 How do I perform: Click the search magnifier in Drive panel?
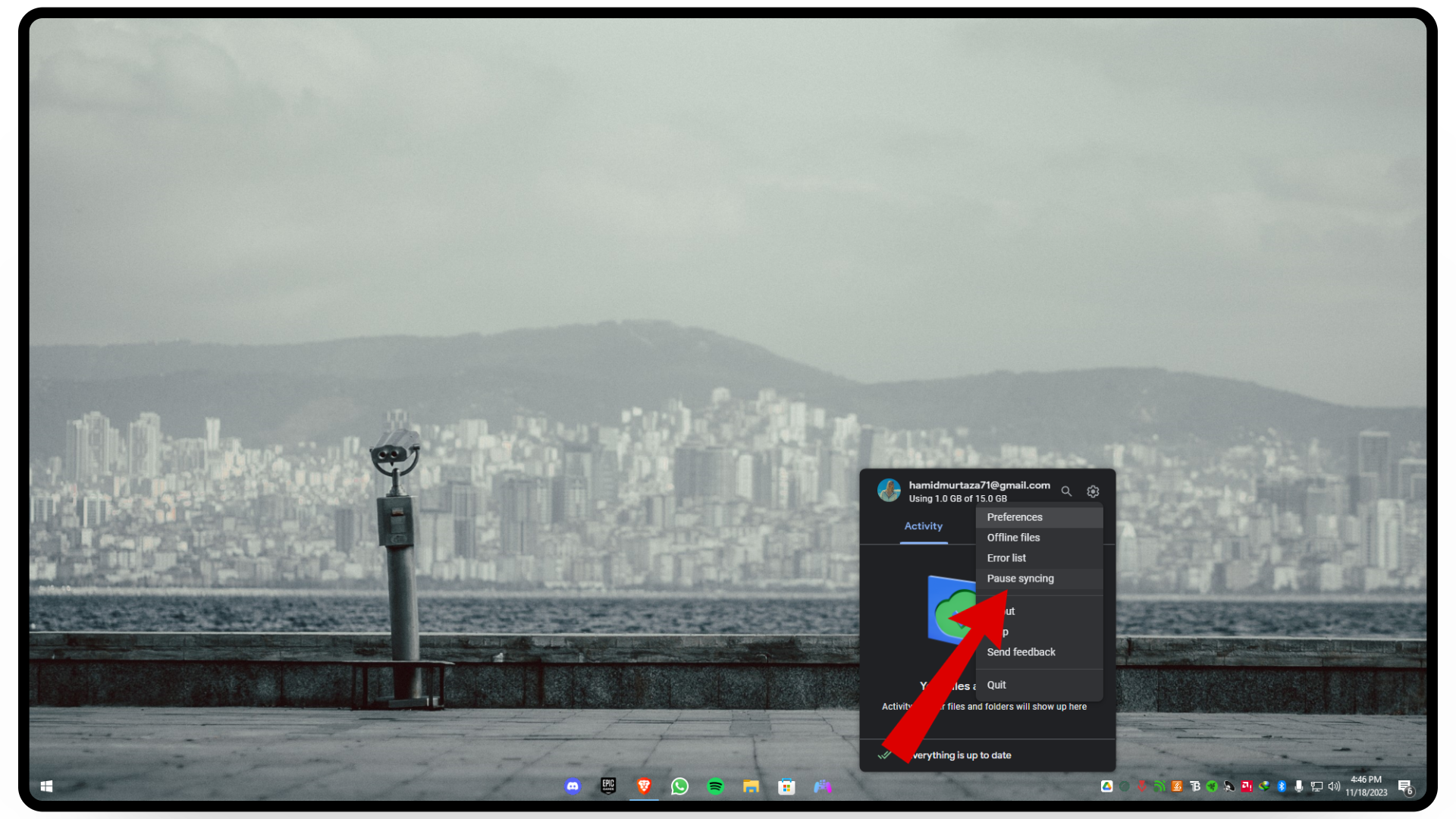coord(1066,491)
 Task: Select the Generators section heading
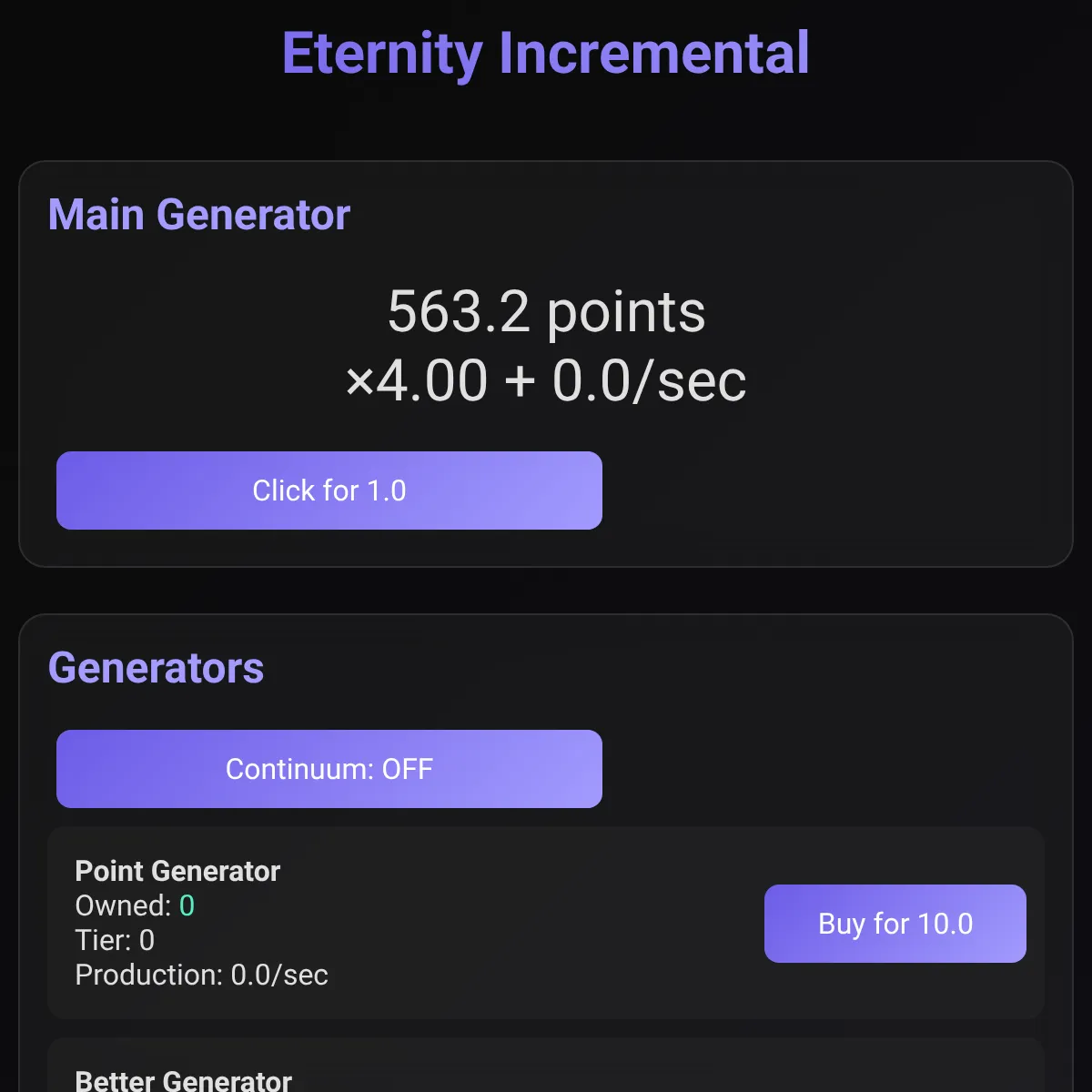tap(156, 668)
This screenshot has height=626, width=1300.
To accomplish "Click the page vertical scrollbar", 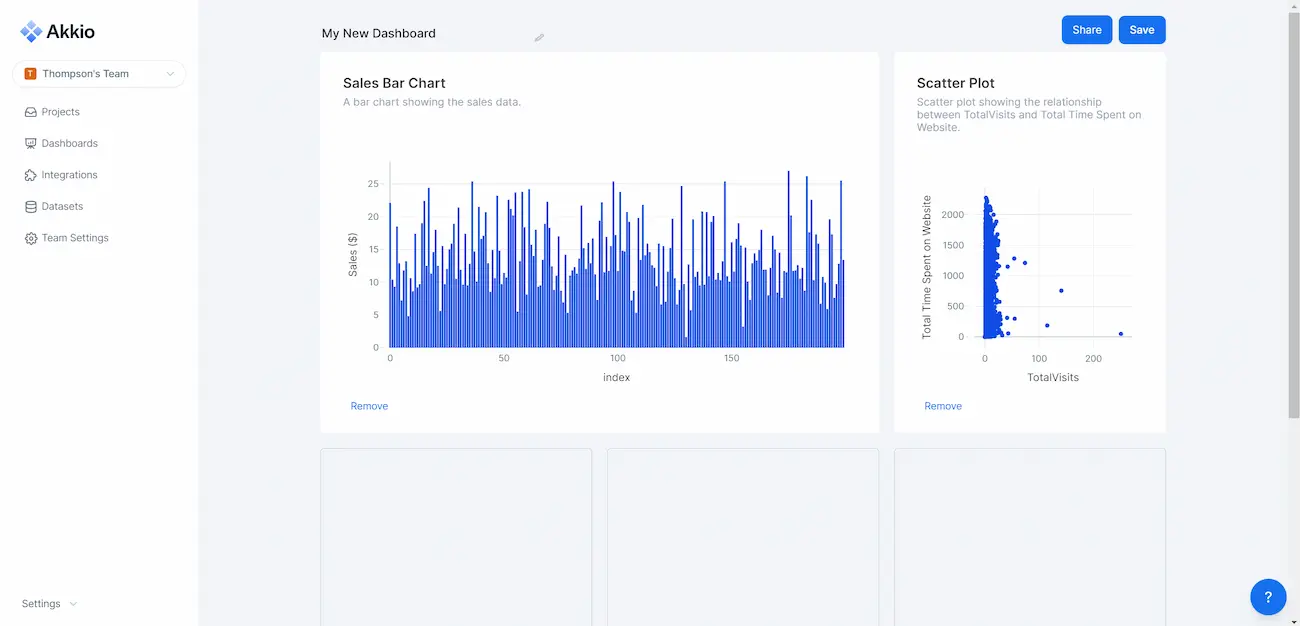I will (1293, 210).
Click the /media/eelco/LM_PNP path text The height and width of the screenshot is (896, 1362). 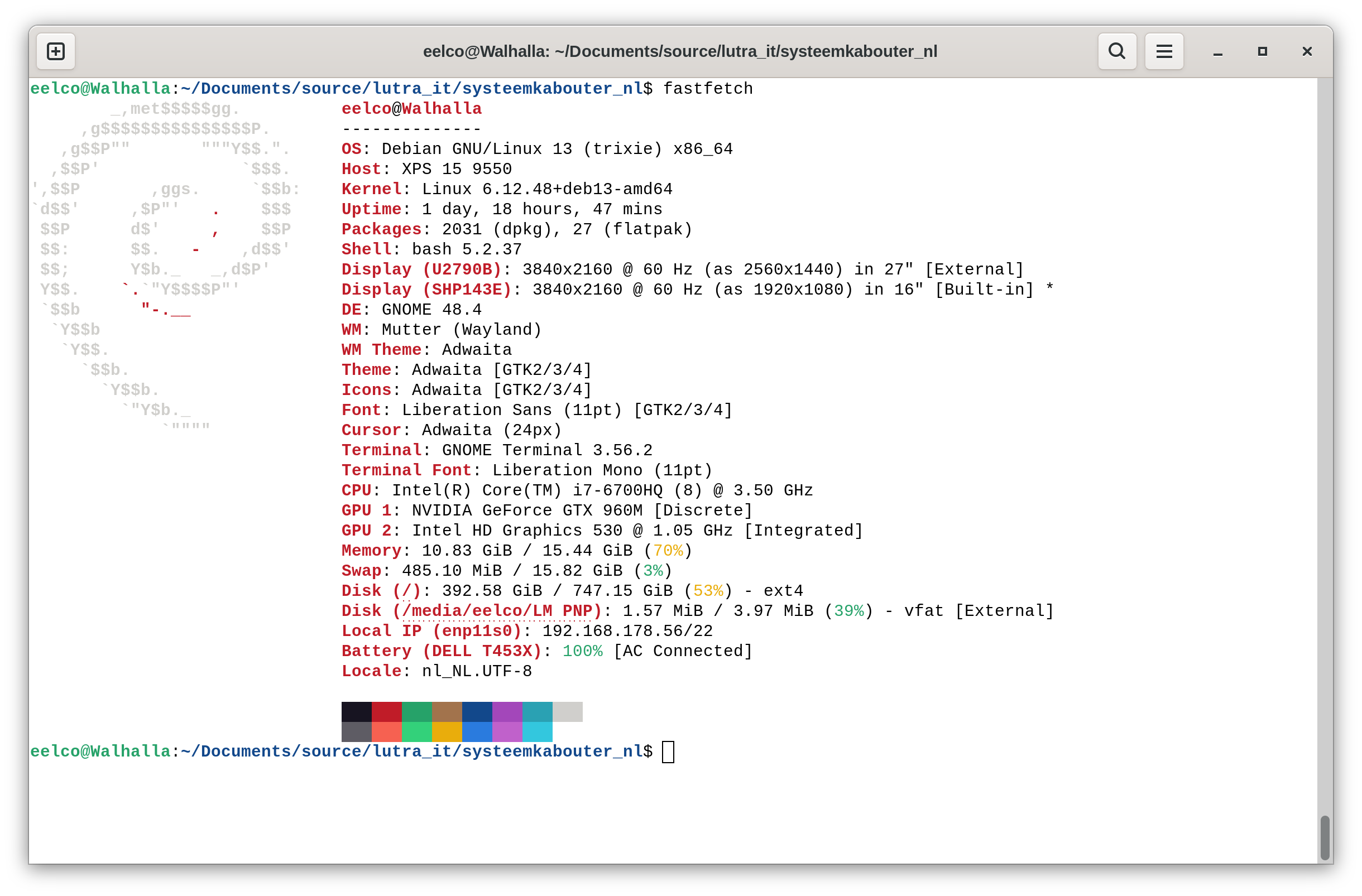point(497,611)
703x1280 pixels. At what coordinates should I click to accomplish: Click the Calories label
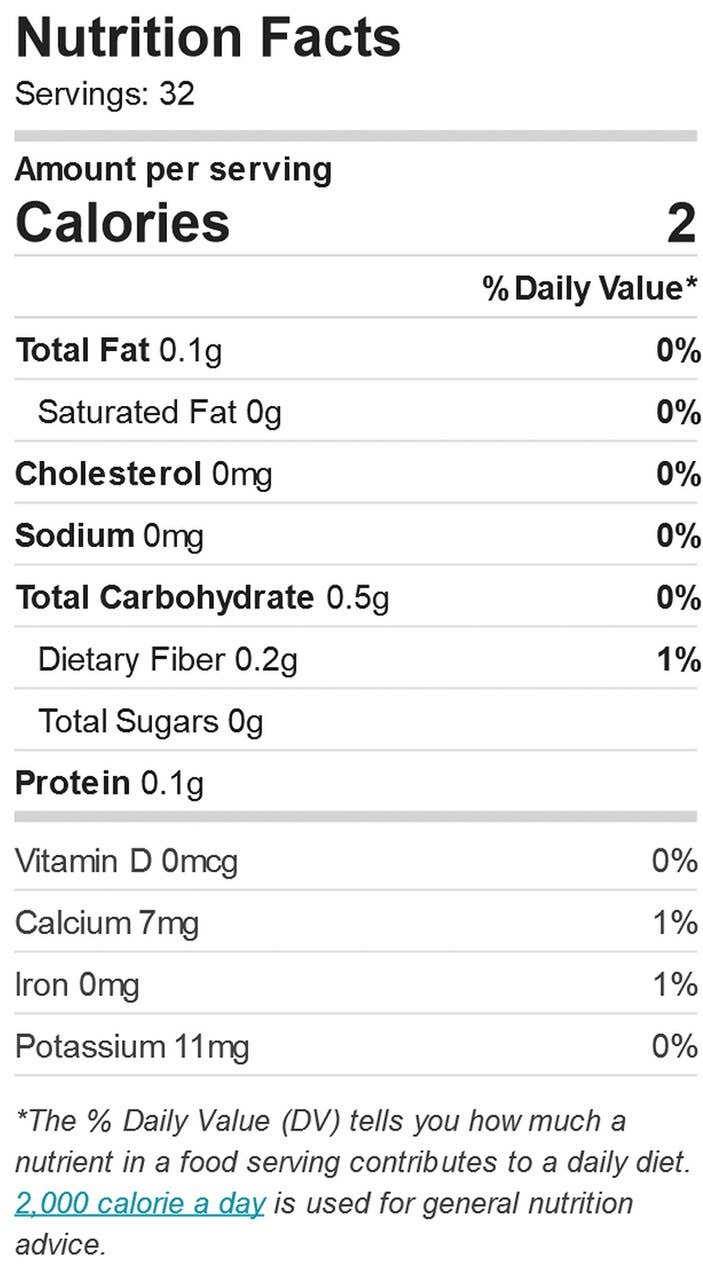click(122, 222)
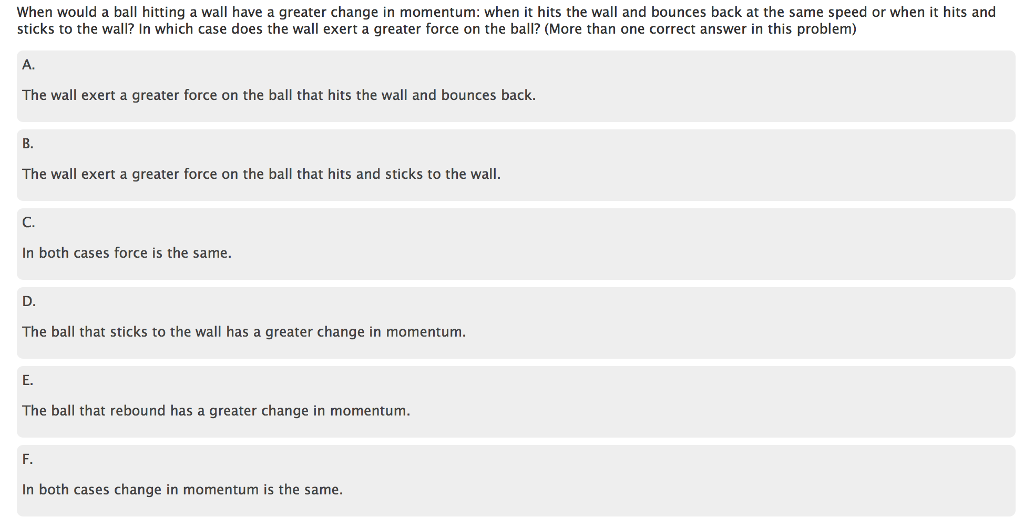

What the exercise asks: Reproduce verbatim every line from the one containing "703x1280 pixels. At" through the final line, inclusive, leaving out the pictures.

Complete answer:
703x1280 pixels. At what coordinates should I click to accomplish: Click the Calories label
click(122, 222)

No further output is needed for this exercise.